### RECORDS SHOWN
####
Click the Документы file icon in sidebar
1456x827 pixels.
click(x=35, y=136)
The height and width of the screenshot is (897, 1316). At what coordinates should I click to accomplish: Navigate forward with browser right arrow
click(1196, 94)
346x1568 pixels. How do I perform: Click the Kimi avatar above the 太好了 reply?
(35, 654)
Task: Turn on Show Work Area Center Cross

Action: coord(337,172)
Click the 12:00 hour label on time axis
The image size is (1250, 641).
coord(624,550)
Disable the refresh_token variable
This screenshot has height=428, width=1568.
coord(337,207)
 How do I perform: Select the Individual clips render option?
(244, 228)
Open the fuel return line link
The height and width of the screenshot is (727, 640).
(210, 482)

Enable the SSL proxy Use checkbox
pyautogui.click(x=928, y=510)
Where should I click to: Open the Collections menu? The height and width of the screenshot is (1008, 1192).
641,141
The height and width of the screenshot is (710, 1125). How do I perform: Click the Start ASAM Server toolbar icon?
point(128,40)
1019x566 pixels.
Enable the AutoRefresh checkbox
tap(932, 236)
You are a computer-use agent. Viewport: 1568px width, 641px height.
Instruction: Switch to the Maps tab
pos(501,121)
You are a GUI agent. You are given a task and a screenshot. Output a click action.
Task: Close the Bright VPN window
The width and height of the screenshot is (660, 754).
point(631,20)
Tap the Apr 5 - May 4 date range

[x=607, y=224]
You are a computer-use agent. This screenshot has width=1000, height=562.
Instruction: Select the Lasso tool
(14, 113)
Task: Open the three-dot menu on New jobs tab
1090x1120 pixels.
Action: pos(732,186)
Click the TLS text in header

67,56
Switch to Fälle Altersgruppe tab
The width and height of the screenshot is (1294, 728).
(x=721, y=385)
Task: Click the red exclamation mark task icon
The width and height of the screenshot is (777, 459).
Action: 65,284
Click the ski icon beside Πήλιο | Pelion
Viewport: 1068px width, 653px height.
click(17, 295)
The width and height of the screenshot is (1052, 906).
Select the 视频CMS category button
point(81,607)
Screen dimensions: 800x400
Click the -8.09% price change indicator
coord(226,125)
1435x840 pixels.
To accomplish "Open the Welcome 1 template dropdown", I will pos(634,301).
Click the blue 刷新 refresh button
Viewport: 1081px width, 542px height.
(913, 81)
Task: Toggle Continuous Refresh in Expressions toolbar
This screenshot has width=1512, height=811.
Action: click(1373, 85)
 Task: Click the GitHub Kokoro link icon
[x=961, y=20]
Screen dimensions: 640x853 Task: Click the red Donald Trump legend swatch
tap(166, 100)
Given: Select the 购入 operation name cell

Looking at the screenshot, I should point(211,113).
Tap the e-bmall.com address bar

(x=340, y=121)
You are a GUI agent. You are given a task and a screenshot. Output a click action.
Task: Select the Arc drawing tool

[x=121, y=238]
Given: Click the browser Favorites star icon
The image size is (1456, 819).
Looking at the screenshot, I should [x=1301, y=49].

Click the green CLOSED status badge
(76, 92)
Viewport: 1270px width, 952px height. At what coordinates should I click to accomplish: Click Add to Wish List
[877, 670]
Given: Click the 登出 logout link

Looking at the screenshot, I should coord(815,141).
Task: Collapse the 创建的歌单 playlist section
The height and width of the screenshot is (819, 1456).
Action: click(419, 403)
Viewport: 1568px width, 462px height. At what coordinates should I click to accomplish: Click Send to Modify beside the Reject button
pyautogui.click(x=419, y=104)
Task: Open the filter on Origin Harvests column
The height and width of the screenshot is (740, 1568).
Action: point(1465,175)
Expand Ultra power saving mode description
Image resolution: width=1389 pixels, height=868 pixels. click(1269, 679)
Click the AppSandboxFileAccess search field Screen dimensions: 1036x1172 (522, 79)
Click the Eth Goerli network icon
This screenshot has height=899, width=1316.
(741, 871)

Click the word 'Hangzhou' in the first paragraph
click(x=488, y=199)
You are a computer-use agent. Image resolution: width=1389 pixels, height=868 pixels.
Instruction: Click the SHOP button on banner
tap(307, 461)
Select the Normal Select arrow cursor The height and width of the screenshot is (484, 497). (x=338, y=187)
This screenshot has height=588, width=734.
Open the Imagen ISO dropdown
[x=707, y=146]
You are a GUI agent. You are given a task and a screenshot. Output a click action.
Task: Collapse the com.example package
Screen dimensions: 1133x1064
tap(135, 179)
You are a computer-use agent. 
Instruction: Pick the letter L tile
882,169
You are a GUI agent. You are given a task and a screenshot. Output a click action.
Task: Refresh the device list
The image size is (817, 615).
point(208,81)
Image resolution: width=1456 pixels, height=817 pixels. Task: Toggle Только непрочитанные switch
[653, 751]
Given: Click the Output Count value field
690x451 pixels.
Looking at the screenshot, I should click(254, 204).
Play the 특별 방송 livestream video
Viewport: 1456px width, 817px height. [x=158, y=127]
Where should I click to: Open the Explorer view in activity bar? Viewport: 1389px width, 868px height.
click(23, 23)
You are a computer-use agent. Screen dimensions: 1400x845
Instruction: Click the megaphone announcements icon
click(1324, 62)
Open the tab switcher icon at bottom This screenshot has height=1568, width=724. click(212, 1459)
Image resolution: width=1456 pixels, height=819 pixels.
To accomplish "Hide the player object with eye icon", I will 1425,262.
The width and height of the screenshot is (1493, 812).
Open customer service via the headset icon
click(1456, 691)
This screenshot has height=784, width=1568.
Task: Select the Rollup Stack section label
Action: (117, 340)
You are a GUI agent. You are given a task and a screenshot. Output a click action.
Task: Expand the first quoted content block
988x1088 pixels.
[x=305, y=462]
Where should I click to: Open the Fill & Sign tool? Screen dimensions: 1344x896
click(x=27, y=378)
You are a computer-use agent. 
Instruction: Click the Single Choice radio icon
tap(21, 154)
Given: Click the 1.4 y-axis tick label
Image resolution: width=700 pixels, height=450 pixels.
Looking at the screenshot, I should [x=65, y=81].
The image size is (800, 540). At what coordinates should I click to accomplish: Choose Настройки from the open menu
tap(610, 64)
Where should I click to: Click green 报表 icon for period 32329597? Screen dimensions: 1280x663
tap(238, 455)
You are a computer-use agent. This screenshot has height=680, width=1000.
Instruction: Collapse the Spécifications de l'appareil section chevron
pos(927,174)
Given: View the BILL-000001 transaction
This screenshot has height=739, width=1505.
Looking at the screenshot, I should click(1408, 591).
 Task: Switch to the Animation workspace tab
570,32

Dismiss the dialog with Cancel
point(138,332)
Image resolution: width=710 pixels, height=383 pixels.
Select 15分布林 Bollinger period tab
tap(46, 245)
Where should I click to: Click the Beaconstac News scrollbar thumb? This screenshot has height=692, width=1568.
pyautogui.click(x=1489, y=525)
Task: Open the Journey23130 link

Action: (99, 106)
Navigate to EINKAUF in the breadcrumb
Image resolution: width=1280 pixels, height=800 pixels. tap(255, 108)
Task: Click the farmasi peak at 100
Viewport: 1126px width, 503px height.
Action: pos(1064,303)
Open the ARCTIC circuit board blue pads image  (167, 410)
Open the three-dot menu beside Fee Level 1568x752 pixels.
####
### STATED PROBLEM
Output all of the items above again, verbatim and unchanged.

### EXERCISE OUTPUT
Click the Документы file icon in sidebar
1456x827 pixels.
click(x=35, y=136)
The height and width of the screenshot is (897, 1316). At what coordinates should I click to accomplish: Navigate forward with browser right arrow
click(1196, 94)
346x1568 pixels. How do I perform: Click the Kimi avatar above the 太好了 reply?
(35, 654)
Task: Turn on Show Work Area Center Cross

Action: coord(337,172)
Click the 12:00 hour label on time axis
The image size is (1250, 641).
coord(624,550)
Disable the refresh_token variable
This screenshot has height=428, width=1568.
coord(337,207)
 How do I perform: Select the Individual clips render option?
(244, 228)
Open the fuel return line link
The height and width of the screenshot is (727, 640).
(210, 482)

Enable the SSL proxy Use checkbox
pyautogui.click(x=928, y=510)
Where should I click to: Open the Collections menu? The height and width of the screenshot is (1008, 1192).
641,141
The height and width of the screenshot is (710, 1125). How do I perform: Click the Start ASAM Server toolbar icon?
point(128,40)
1019x566 pixels.
Enable the AutoRefresh checkbox
tap(932, 236)
You are a computer-use agent. Viewport: 1568px width, 641px height.
Instruction: Switch to the Maps tab
pos(501,121)
You are a GUI agent. You are given a task and a screenshot. Output a click action.
Task: Close the Bright VPN window
The width and height of the screenshot is (660, 754).
point(631,20)
Tap the Apr 5 - May 4 date range

[x=607, y=224]
You are a computer-use agent. This screenshot has width=1000, height=562.
Instruction: Select the Lasso tool
(14, 113)
Task: Open the three-dot menu on New jobs tab
1090x1120 pixels.
Action: pos(732,186)
Click the TLS text in header

67,56
Switch to Fälle Altersgruppe tab
The width and height of the screenshot is (1294, 728).
(x=721, y=385)
Task: Click the red exclamation mark task icon
The width and height of the screenshot is (777, 459).
Action: 65,284
Click the ski icon beside Πήλιο | Pelion
Viewport: 1068px width, 653px height.
click(17, 295)
The width and height of the screenshot is (1052, 906).
Select the 视频CMS category button
point(81,607)
Screen dimensions: 800x400
Click the -8.09% price change indicator
coord(226,125)
1435x840 pixels.
To accomplish "Open the Welcome 1 template dropdown", I will pos(634,301).
Click the blue 刷新 refresh button
Viewport: 1081px width, 542px height.
(913, 81)
Task: Toggle Continuous Refresh in Expressions toolbar
This screenshot has width=1512, height=811.
Action: click(1373, 85)
 Task: Click the GitHub Kokoro link icon
[x=961, y=20]
Screen dimensions: 640x853 Task: Click the red Donald Trump legend swatch
tap(166, 100)
Given: Select the 购入 operation name cell

Looking at the screenshot, I should point(211,113).
Tap the e-bmall.com address bar

(x=340, y=121)
You are a GUI agent. You are given a task and a screenshot. Output a click action.
Task: Select the Arc drawing tool

[x=121, y=238]
Given: Click the browser Favorites star icon
The image size is (1456, 819).
Looking at the screenshot, I should [x=1301, y=49].

Click the green CLOSED status badge
(76, 92)
Viewport: 1270px width, 952px height. At what coordinates should I click to accomplish: Click Add to Wish List
[877, 670]
Given: Click the 登出 logout link

Looking at the screenshot, I should coord(815,141).
Task: Collapse the 创建的歌单 playlist section
The height and width of the screenshot is (819, 1456).
Action: click(419, 403)
Viewport: 1568px width, 462px height. At what coordinates should I click to accomplish: Click Send to Modify beside the Reject button
pyautogui.click(x=419, y=104)
Task: Open the filter on Origin Harvests column
The height and width of the screenshot is (740, 1568).
Action: point(1465,175)
Expand Ultra power saving mode description
Image resolution: width=1389 pixels, height=868 pixels. click(1269, 679)
Click the AppSandboxFileAccess search field Screen dimensions: 1036x1172 (522, 79)
Click the Eth Goerli network icon
This screenshot has height=899, width=1316.
(741, 871)

Click the word 'Hangzhou' in the first paragraph
click(x=488, y=199)
You are a computer-use agent. Image resolution: width=1389 pixels, height=868 pixels.
Instruction: Click the SHOP button on banner
tap(307, 461)
Select the Normal Select arrow cursor The height and width of the screenshot is (484, 497). (x=338, y=187)
This screenshot has height=588, width=734.
Open the Imagen ISO dropdown
[x=707, y=146]
You are a GUI agent. You are given a task and a screenshot. Output a click action.
Task: Collapse the com.example package
Screen dimensions: 1133x1064
tap(135, 179)
You are a computer-use agent. 
Instruction: Pick the letter L tile
882,169
You are a GUI agent. You are given a task and a screenshot. Output a click action.
Task: Refresh the device list
The image size is (817, 615).
point(208,81)
Image resolution: width=1456 pixels, height=817 pixels. Task: Toggle Только непрочитанные switch
[653, 751]
Given: Click the Output Count value field
690x451 pixels.
Looking at the screenshot, I should click(254, 204).
Play the 특별 방송 livestream video
Viewport: 1456px width, 817px height. [x=158, y=127]
Where should I click to: Open the Explorer view in activity bar? Viewport: 1389px width, 868px height.
click(23, 23)
You are a computer-use agent. Screen dimensions: 1400x845
Instruction: Click the megaphone announcements icon
click(1324, 62)
Open the tab switcher icon at bottom This screenshot has height=1568, width=724. click(212, 1459)
Image resolution: width=1456 pixels, height=819 pixels.
To accomplish "Hide the player object with eye icon", I will 1425,262.
The width and height of the screenshot is (1493, 812).
Open customer service via the headset icon
click(1456, 691)
This screenshot has height=784, width=1568.
Task: Select the Rollup Stack section label
Action: (117, 340)
You are a GUI agent. You are given a task and a screenshot. Output a click action.
Task: Expand the first quoted content block
988x1088 pixels.
[x=305, y=462]
Where should I click to: Open the Fill & Sign tool? Screen dimensions: 1344x896
click(x=27, y=378)
You are a computer-use agent. 
Instruction: Click the Single Choice radio icon
tap(21, 154)
Given: Click the 1.4 y-axis tick label
Image resolution: width=700 pixels, height=450 pixels.
Looking at the screenshot, I should [x=65, y=81].
The image size is (800, 540). At what coordinates should I click to accomplish: Choose Настройки from the open menu
tap(610, 64)
Where should I click to: Click green 报表 icon for period 32329597? Screen dimensions: 1280x663
tap(238, 455)
You are a computer-use agent. This screenshot has height=680, width=1000.
Instruction: Collapse the Spécifications de l'appareil section chevron
pos(927,174)
Given: View the BILL-000001 transaction
This screenshot has height=739, width=1505.
Looking at the screenshot, I should click(1408, 591).
 Task: Switch to the Animation workspace tab
570,32

Dismiss the dialog with Cancel
point(138,332)
Image resolution: width=710 pixels, height=383 pixels.
Select 15分布林 Bollinger period tab
tap(46, 245)
Where should I click to: Click the Beaconstac News scrollbar thumb? This screenshot has height=692, width=1568.
pyautogui.click(x=1489, y=525)
Task: Open the Journey23130 link

Action: (99, 106)
Navigate to EINKAUF in the breadcrumb
Image resolution: width=1280 pixels, height=800 pixels. tap(255, 108)
Task: Click the farmasi peak at 100
Viewport: 1126px width, 503px height.
Action: pos(1064,303)
Open the ARCTIC circuit board blue pads image  (167, 410)
Open the three-dot menu beside Fee Level 1568x752 pixels.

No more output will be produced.